May 6, 2005
A PAL -- a "Permissive Action Link" -- is the box that is supposed to prevent unauthorized use of a nuclear weapon. "Unauthorized" covers a wide range of sin, from terrorists who have stolen bombs to insane American military officers to our allies who may have some of their own uses for bombs that are covered by joint use agreements. It's supposed to be impossible to "hot-wire" a nuclear weapon. Is it? There is little in the public record that discusses just how Permissive Action Links (PALs) work. This isn't surprising, of course; remarkably little has been published about most technical details of nuclear weapons design. Even so, much more has been published about the so-called "physics package" than about the control aspects. This may be because something that goes bang is sexier, of course. But it may also be because fission and fusion are natural processes that can be studied in the abstract. Someone can reinvent the atom bomb (as, indeed, many have done). A PAL is an engineering artifice, with many possible design choices. Furthermore, the design of a PAL is based on cryptography, and cryptography has always had the aura of the forbidden. Beyond that, there is the claim that the development of Permissive Action Links led to NSA inventing public key cryptography. This is at variance with the known history of that field, and in particular with the British claim to have invented in 1970. Is there a link? In what way do permissive action links depend on public key crypto? Finally, to those of us in the computer security community, a security mechanism that can't be bypassed is quite attractive. What can we learn from the principles of PAL design?

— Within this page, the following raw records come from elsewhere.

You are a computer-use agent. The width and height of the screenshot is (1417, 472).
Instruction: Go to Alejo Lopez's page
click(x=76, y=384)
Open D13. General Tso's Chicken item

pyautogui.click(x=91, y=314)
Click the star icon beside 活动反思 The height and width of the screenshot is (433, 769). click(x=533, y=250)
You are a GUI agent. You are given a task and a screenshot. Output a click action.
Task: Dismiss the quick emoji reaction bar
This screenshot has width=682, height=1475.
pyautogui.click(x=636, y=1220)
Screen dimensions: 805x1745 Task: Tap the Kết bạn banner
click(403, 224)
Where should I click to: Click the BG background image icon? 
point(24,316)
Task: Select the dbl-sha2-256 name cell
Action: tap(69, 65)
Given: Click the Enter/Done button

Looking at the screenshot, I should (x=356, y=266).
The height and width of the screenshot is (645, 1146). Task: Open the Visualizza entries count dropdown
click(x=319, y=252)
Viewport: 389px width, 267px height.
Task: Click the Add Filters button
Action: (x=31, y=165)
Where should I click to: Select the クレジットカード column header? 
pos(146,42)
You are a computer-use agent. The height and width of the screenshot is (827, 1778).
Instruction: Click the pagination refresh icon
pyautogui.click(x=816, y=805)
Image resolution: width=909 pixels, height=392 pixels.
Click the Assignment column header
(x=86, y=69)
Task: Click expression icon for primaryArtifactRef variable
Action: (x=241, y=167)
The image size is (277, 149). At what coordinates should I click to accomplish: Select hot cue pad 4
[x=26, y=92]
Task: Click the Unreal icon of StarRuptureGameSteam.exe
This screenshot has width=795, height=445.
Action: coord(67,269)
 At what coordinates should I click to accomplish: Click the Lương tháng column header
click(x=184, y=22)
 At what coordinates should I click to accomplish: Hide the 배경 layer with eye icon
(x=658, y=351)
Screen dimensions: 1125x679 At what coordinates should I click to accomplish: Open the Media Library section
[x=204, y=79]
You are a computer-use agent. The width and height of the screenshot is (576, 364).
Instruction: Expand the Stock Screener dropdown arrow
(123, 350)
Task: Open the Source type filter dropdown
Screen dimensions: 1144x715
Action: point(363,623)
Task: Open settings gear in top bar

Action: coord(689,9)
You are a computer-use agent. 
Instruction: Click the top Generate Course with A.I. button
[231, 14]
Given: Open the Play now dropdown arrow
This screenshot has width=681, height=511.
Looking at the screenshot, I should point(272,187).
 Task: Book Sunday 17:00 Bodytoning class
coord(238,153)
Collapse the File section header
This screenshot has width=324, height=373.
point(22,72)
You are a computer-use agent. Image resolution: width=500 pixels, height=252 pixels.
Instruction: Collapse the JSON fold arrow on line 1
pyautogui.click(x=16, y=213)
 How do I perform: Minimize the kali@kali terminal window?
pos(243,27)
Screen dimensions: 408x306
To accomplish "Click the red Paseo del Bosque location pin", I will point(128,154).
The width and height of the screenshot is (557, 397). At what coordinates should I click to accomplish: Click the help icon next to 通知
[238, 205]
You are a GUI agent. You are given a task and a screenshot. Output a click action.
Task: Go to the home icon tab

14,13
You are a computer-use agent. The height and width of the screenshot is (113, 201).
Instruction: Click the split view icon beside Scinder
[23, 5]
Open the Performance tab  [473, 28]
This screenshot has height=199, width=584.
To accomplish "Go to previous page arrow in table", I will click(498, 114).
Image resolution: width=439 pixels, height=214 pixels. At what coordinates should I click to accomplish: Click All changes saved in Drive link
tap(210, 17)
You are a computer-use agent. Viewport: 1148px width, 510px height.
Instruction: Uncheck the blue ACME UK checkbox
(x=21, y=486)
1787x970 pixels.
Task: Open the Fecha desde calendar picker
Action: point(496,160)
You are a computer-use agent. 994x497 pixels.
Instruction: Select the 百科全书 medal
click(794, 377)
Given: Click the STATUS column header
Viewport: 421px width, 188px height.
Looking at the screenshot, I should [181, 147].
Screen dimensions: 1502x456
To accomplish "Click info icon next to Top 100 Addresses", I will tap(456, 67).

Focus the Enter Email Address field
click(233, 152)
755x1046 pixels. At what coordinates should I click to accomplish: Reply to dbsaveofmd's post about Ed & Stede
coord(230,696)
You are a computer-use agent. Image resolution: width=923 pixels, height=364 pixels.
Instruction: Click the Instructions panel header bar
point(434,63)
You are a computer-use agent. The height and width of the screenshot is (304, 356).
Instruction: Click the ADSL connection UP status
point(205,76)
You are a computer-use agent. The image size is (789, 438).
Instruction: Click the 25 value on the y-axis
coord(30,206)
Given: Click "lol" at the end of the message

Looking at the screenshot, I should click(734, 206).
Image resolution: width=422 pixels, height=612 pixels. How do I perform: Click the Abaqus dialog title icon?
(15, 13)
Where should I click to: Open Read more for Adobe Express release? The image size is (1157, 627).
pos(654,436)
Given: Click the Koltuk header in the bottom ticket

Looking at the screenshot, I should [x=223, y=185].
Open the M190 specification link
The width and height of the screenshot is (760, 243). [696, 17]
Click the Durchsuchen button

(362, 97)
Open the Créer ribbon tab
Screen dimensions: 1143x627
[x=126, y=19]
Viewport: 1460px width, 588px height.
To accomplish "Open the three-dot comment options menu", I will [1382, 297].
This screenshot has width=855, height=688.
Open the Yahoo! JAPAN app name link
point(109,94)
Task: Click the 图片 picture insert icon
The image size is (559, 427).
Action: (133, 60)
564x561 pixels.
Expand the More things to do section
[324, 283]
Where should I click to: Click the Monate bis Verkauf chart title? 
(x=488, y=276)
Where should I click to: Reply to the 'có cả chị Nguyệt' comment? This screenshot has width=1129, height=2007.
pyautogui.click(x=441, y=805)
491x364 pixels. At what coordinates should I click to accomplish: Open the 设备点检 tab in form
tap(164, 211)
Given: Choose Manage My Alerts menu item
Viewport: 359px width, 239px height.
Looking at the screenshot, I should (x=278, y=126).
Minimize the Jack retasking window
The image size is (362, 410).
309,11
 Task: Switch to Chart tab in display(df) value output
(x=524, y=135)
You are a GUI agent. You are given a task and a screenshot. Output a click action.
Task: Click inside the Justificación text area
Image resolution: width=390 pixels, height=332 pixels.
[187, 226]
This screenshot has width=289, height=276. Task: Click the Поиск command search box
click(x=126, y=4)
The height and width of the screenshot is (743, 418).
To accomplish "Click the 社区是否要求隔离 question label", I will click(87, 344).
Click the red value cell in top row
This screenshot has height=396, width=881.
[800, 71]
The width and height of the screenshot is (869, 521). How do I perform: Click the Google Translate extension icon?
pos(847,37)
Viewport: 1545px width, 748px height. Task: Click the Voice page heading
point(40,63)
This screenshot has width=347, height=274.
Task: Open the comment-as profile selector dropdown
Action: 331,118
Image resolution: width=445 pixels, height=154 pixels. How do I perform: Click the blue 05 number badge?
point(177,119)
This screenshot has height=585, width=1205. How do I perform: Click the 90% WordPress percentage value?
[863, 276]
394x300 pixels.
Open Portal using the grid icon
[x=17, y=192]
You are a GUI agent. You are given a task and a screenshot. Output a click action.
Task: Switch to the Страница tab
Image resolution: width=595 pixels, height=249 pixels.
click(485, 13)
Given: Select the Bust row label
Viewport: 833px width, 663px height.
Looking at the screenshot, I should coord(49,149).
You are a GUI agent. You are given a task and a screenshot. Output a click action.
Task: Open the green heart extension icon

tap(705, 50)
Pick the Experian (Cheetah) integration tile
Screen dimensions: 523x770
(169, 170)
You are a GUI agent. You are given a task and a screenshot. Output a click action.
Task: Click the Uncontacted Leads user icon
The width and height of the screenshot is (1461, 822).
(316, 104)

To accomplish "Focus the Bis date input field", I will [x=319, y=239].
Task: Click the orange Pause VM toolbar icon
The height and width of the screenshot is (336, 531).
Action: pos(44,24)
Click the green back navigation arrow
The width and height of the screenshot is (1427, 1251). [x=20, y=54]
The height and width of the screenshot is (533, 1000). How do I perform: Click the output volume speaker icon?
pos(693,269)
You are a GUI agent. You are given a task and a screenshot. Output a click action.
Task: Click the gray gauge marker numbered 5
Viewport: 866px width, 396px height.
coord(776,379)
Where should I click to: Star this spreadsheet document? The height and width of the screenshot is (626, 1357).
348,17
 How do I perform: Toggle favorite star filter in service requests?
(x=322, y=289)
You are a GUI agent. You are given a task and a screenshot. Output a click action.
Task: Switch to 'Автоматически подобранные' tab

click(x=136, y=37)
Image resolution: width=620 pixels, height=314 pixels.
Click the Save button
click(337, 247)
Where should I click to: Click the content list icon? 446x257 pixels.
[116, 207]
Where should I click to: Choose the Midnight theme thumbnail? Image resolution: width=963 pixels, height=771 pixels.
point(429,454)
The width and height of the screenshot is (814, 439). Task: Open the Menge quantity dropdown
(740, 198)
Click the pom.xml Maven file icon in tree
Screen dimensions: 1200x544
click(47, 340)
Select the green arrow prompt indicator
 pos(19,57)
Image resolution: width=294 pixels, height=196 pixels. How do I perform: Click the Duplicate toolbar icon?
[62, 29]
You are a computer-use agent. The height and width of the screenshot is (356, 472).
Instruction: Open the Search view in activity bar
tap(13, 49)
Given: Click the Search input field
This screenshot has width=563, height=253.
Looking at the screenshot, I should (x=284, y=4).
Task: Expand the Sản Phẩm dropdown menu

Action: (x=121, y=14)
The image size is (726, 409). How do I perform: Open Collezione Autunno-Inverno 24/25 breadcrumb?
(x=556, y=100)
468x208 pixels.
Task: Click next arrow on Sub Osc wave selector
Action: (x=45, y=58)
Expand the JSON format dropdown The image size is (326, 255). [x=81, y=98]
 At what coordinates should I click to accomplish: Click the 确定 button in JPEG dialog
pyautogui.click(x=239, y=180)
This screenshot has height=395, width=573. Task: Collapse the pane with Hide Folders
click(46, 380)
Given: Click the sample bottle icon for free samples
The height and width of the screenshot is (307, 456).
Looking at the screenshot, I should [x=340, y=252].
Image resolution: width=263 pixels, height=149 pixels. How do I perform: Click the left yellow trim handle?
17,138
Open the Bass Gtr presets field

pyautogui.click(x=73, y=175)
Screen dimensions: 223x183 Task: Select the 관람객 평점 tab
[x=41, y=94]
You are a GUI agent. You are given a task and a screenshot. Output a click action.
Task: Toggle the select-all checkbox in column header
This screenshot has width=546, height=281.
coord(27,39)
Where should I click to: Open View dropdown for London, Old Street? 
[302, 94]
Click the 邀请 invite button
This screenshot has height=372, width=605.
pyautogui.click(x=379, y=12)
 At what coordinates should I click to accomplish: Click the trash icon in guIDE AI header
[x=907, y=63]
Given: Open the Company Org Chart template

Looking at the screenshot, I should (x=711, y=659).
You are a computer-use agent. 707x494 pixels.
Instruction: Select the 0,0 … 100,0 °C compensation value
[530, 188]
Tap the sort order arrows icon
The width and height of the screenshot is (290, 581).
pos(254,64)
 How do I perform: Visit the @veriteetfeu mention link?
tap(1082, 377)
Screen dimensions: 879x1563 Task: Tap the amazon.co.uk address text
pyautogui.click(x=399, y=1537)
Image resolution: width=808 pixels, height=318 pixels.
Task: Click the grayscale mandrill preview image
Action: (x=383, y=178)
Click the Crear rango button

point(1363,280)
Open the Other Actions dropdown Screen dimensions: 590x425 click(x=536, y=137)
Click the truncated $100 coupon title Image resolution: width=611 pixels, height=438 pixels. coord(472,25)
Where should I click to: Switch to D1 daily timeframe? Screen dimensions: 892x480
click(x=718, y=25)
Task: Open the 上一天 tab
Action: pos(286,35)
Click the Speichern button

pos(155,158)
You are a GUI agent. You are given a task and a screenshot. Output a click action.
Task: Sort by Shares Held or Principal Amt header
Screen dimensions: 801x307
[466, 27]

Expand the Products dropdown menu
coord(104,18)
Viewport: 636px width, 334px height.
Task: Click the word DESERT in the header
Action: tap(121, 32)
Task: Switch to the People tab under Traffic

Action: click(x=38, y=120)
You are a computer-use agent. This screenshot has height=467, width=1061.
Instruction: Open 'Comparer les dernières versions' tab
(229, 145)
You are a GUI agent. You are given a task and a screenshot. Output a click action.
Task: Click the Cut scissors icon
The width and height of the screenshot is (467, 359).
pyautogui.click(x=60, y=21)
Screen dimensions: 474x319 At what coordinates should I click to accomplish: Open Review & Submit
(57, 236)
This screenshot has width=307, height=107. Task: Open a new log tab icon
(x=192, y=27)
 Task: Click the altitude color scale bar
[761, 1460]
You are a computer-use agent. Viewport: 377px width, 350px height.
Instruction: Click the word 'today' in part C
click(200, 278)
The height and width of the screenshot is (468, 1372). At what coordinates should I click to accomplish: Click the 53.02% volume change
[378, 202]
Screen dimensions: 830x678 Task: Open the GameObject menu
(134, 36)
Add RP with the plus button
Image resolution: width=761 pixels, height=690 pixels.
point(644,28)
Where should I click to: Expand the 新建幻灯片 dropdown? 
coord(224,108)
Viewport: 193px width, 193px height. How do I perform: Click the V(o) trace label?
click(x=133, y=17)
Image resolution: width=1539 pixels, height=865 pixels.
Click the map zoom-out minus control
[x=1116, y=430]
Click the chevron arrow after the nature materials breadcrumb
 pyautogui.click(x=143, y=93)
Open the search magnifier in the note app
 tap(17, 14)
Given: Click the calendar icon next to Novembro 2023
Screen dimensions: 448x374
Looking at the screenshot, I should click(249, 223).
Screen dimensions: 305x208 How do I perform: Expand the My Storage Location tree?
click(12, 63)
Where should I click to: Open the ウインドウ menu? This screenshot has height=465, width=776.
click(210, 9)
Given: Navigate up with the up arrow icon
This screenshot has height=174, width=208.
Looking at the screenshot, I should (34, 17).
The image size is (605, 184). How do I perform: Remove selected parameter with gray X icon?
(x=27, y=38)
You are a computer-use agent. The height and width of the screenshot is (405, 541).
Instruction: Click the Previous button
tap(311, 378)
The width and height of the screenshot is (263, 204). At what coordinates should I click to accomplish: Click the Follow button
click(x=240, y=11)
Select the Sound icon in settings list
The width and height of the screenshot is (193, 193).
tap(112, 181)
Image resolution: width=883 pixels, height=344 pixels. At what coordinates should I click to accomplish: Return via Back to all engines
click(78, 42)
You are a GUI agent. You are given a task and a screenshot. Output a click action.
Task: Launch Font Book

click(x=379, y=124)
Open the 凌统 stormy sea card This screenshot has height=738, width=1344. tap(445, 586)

Dr. Steven M. Bellovin is a professor of computer science at Columbia University; he joined the faculty there in 2005 after many years at Bell Labs and AT&T Labs Research, where he was an AT&T Fellow. He received a B.A. degree from Columbia University, and an M.S. and Ph.D. in Computer Science from the University of North Carolina at Chapel Hill. While a graduate student, he helped create netnews; for this, he and the other perpetrators were awarded the 1995 Usenix Lifetime Achievement Award. He joined AT&T Bell Laboratories in 1982. He is an AT&T Fellow and a member of the National Academy of Engineering Bellovin is the co-author of Firewalls and Internet Security: Repelling the Wily Hacker, and holds several patents on cryptographic and network protocols. He has served on many National Research Council study committees, including those on information systems trustworthiness, the privacy implications of authentication technologies, and cybersecurity research needs; he was also a member of the information technology subcommittee of an NRC study group on science versus terrorism. He was a member of the Internet Architecture Board from 1996-2002; he was co-director of the Security Area of the IETF from 2002 through 2004.